A great Chicagoan is no more.
My one story about Studs Terkel involves the blues and Romila Thapar - as she told us, about being hosted by Studs in the mid 60s in Chicago and being introduced to blues and jazz at the Checkerboard Lounge. So, here is Studs:
Despite all the above misadventures, I love the U of C Law School and treasure those three years of attendance. Allow me to explain.Never having drive an automobile, I was a street car student, traveling from the near North Side to Hyde Park. It involved three trolleys. One point of transfer was in the black belt, known as Bronzeville. It was there while waiting that I heard recorded music — blues songs — blaring out of the gallimaufry stores; everything second-hand was for sale. Even used phonograph records. I fell deeply in love and bought them by the score; a nickel or a dime each. It may explain why I was so often late for class.

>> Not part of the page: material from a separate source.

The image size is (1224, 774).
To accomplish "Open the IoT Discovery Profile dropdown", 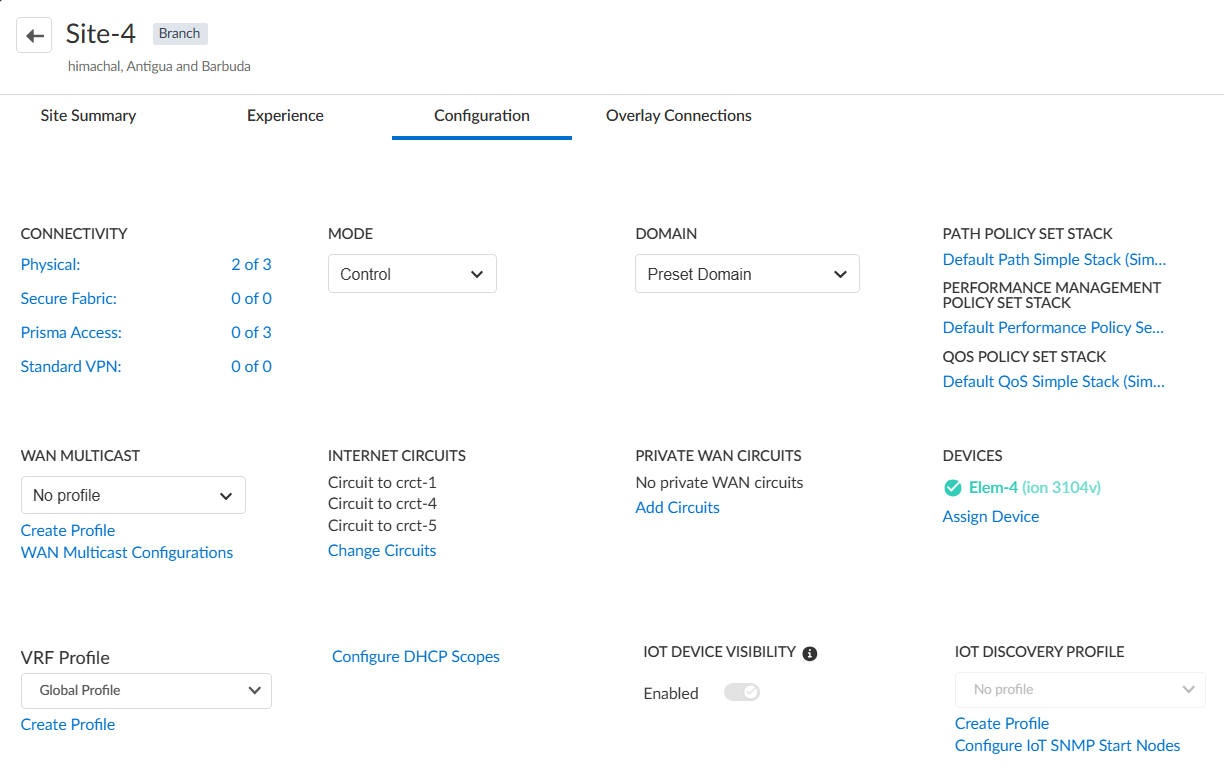I will [x=1080, y=689].
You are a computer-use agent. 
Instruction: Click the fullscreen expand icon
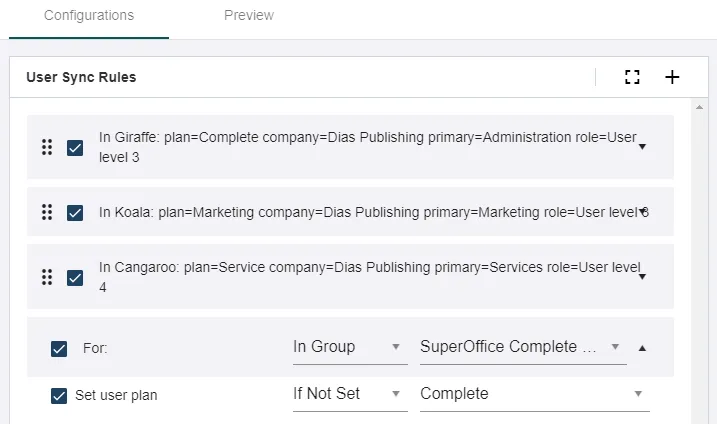pyautogui.click(x=632, y=77)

So it was that I came to listen and learn from some of my most memorable mentors; Big Dill Broonzy [sic]; Memphis Slim; Tampa Red; Memphis Minnie; Roosevelt Sykes; the Honey Dripper; and even from Peatie Wheatstraw, the Devil's Son-In-Law.

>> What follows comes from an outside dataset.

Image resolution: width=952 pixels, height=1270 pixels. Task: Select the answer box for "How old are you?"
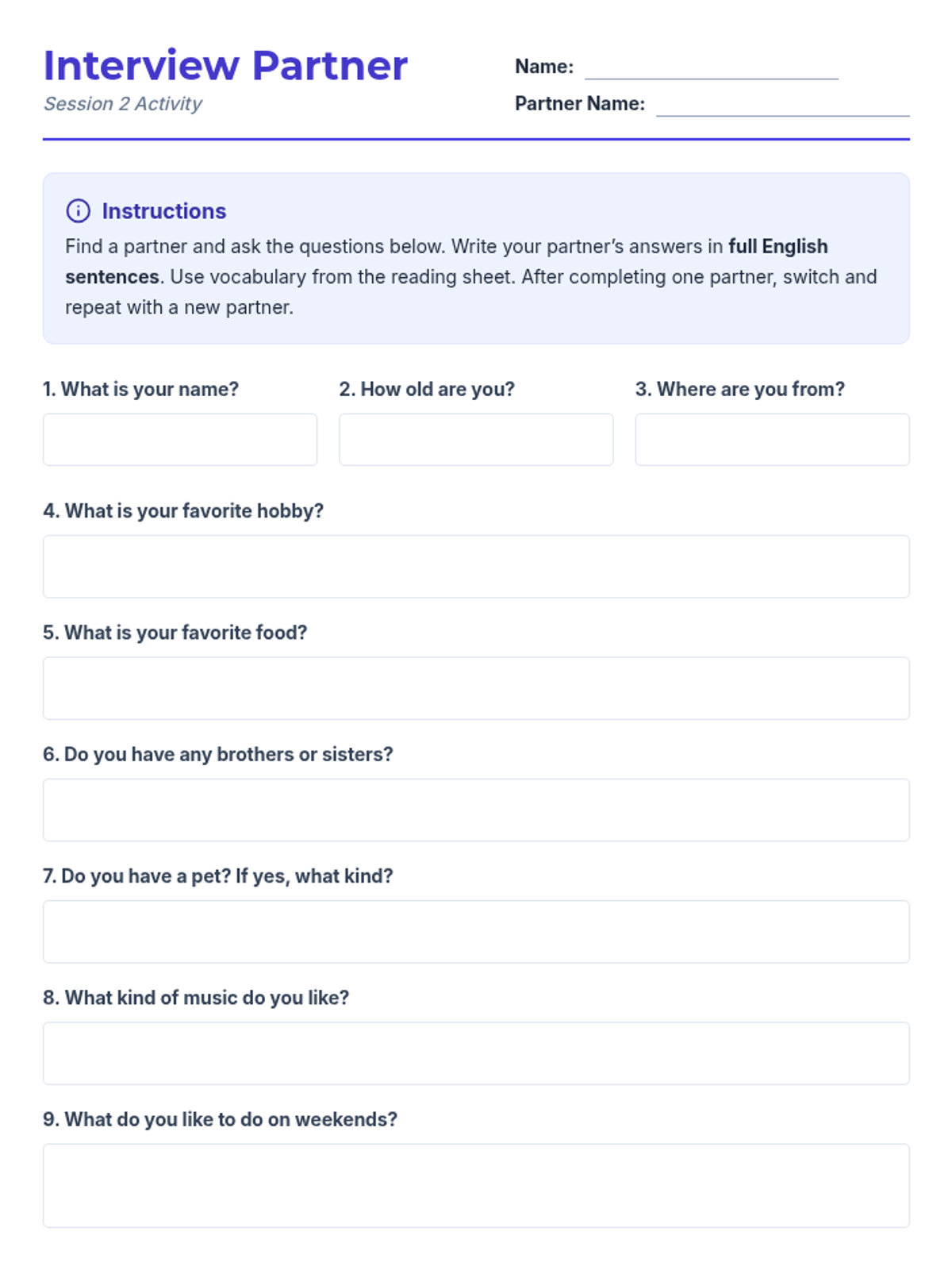476,440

update: Ebert remembers...
update 2: Studs on Studs and the University of Chicago...
Oh man. I'm so sad he didn't make it four more days. And, this was already a year to think about rereading Hard Times--now it's a must.
Big Dill Broonzy? Someone better inform the University of Chicago that they have a typo in their midst. Big Bill Broonzy was a great musician, although I'm sure Big Dill Broonzy tastes more pleasant.